• Task material:
+---+

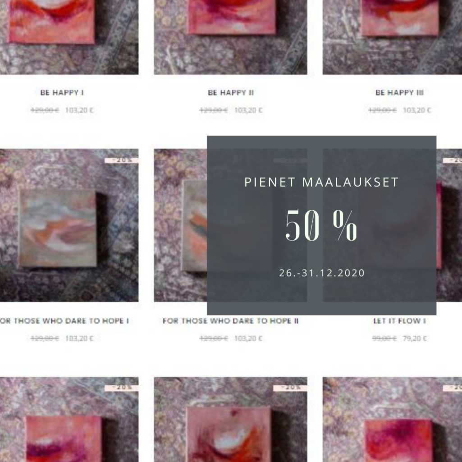Open the Be Happy I product title
462x462 pixels.
coord(62,92)
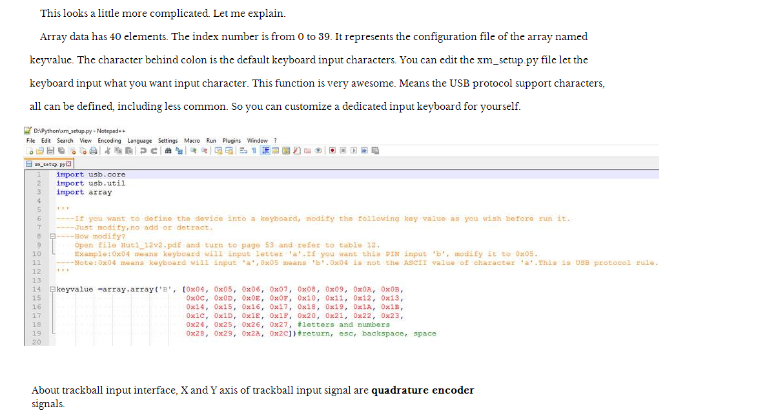The width and height of the screenshot is (767, 413).
Task: Toggle Show All Characters pilcrow icon
Action: 255,151
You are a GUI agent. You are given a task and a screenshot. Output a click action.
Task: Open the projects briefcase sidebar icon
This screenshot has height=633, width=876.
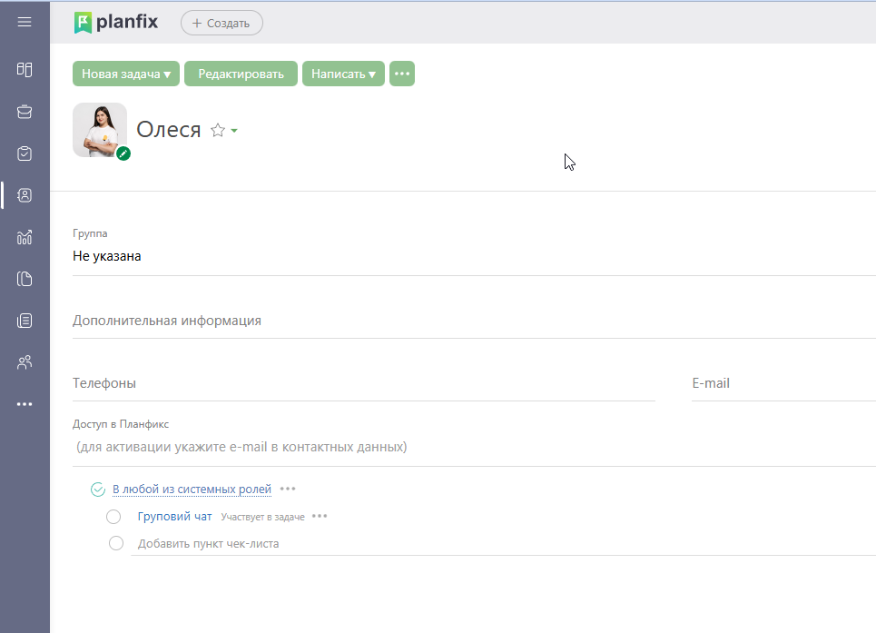pos(25,112)
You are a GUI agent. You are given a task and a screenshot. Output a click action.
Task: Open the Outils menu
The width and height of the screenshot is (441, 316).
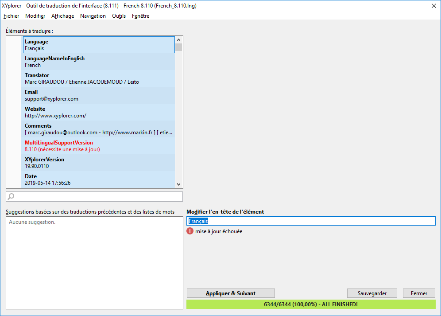pyautogui.click(x=119, y=16)
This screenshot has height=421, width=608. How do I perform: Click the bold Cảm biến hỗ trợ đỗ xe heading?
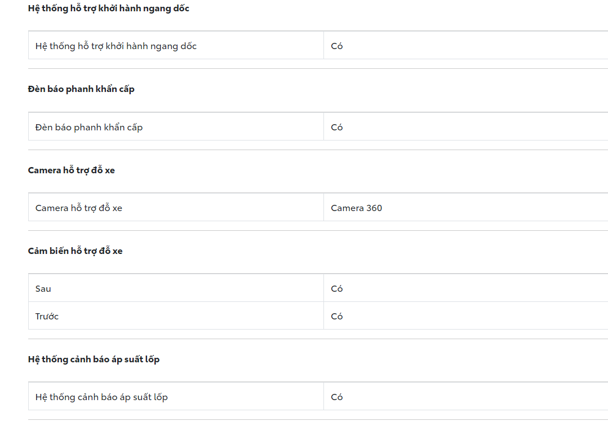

+---+

• Task item:
The last line of the entries marks the end, and the line with "The width and height of the screenshot is (441, 316)." marks the start. Output exactly those two lines and every line between them, nothing else, with the pictures left out.

• Written reply:
The width and height of the screenshot is (441, 316).
pyautogui.click(x=119, y=16)
This screenshot has height=421, width=608. How do I perform: Click the bold Cảm biến hỗ trợ đỗ xe heading?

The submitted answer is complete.